I remember how freeing that was. I thought back on years of having at least some anxiety on Thanksgiving or Christmas. I never really knew why that was. They were not too different from ordinary days. We never traveled. We never did anything out of the ordinary except eat and see people and give gifts.
But there was a common thread running through not only these but other “special days” as well, including my birthday. I’ve come to understand that the problem, at least most of the time, has been an anxiety triggered by expectations.
Expectations say that the day must be perfect. Any hint of anxiety is a failure that will ruin the day–and your memories of that day, and your expectations for that day next year–forever. It says that not eating, escaping to be alone, or missing out on any family tradition are failures with lasting consequences.
Expectations are then met by triggers–a loud, busy house full of people, strong food smells, and the pressures to eat more or miss out on sweet potato casserole for the rest of the year.

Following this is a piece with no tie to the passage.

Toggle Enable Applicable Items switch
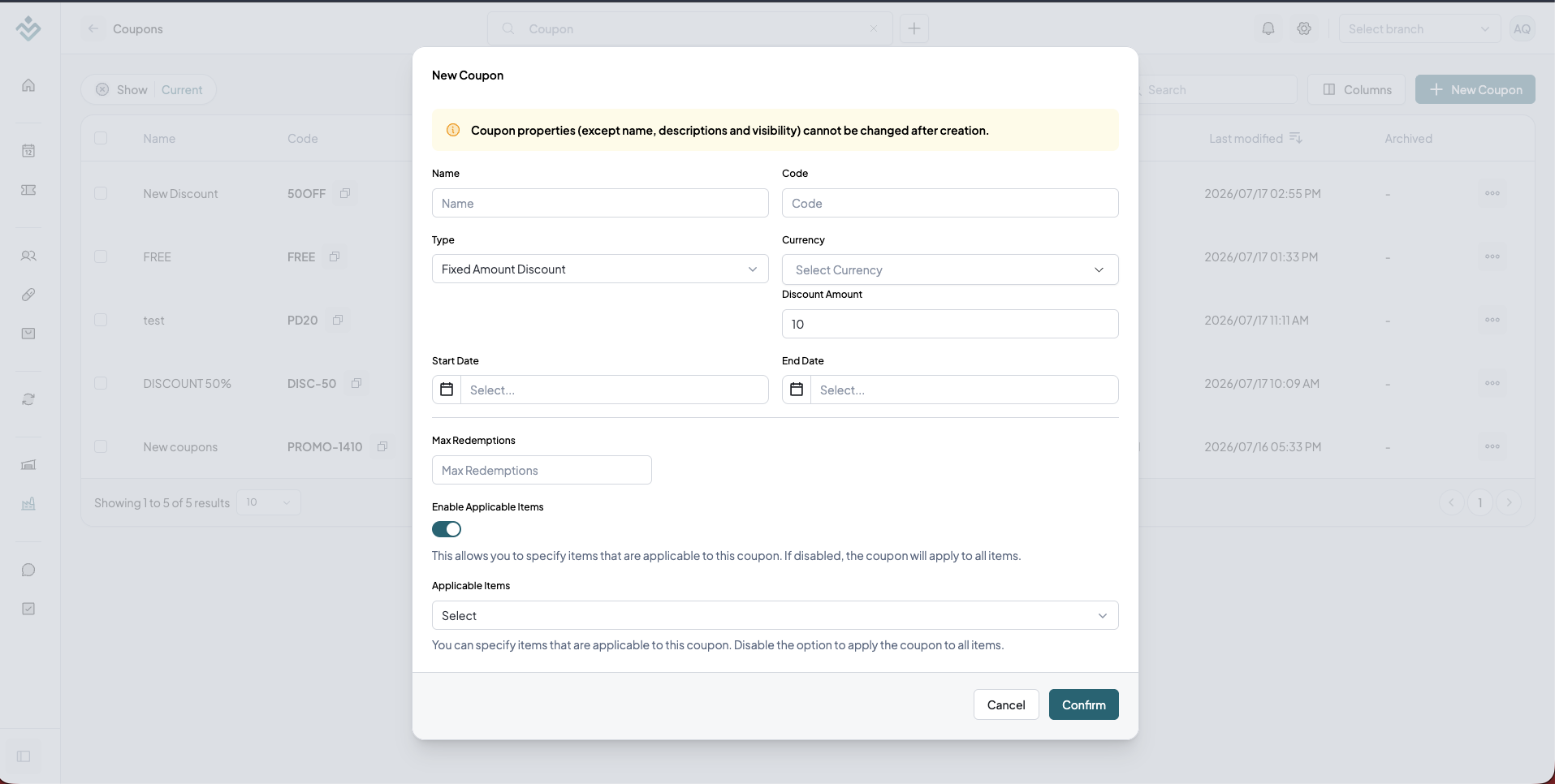The image size is (1555, 784). [x=447, y=529]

I would tell myself I won’t be anxious until the very thought became a trigger.
Does anyone relate?
You may have other reasons for being anxious during the holidays, whether that’s seasonal affective disorder, social anxiety, or maybe even fear of connecting with certain people who have hurt you in the past. For me, letting go of the expectations that the day must be perfect has been the first step towards enjoying the holidays again.
If I only eat a few bites of Thanksgiving food, that’s okay, just like it’s okay if I eat a little too much and spend thirty minutes feeling sick. It’s okay if I have to escape for a moment and read a book. It’s okay if I step outside. It’s okay if I don’t feel happy and joyful. It’s okay if I’m late.

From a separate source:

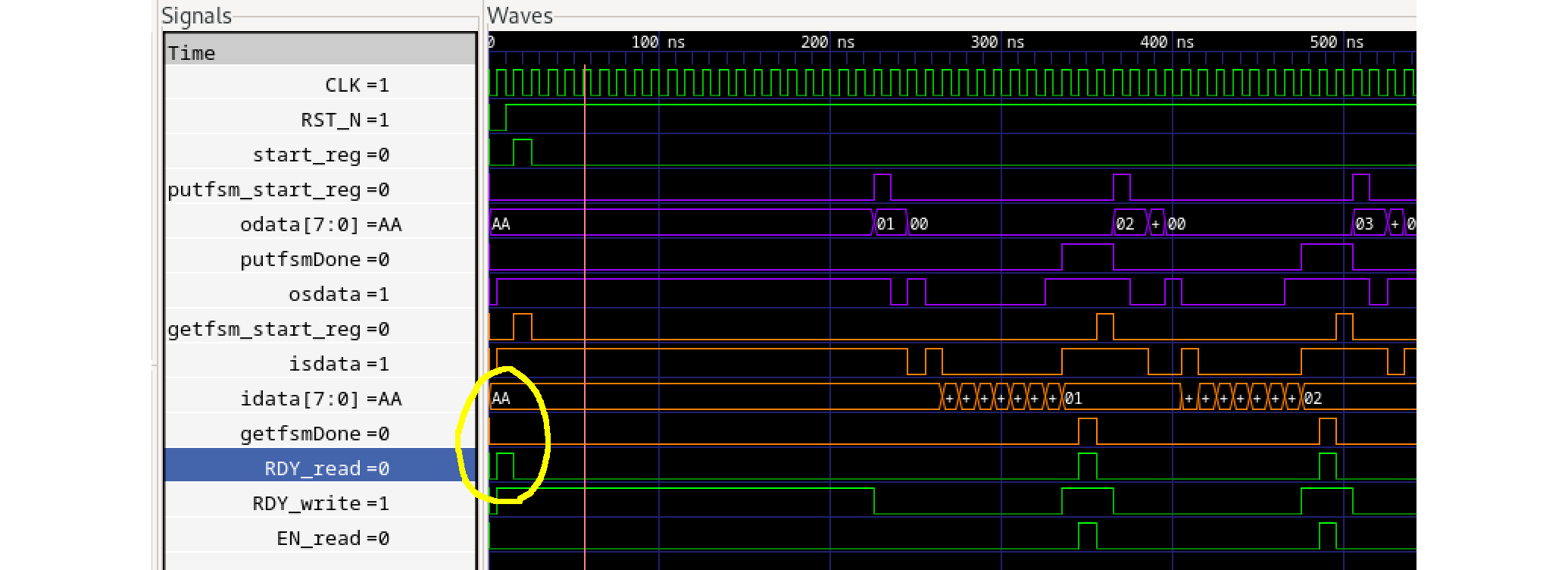This screenshot has width=1568, height=570.
Task: Click the highlighted RDY_read signal
Action: point(326,468)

Most of all, it’s okay to act like holidays are normal days. Nothing is different except for the expectations and traditions.
So now I wake up on those days and embrace the normalcy of them. I make the same breakfast I always make to practice a familiar routine among the subtle changes in structure. I walk through each moment knowing it doesn’t have to be perfect. And this release of expectations actually helps me to be more peaceful and gracious and joyful. I can focus on the gratitude of thanksgiving and the joy of Christmas that lie deeper than my external circumstances.

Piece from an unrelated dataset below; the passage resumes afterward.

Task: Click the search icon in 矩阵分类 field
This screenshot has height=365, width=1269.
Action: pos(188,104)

The holidays are not perfect for me. I can’t pretend that. I still have had some anxiety around them. But I have also been able to enjoy them like I used to.
My challenge for you and me today is the same as last week–to have grace for ourselves. But I want to add to that. We must also have grace for the things that don’t meet our expectations and carry them with patience. In this season of thanksgiving, let’s be thankful for every small blessing and quiet moment.
Now, I want to give you the chance to respond. What challenges do you face during the holidays, and how do you–or can you–overcome them this year?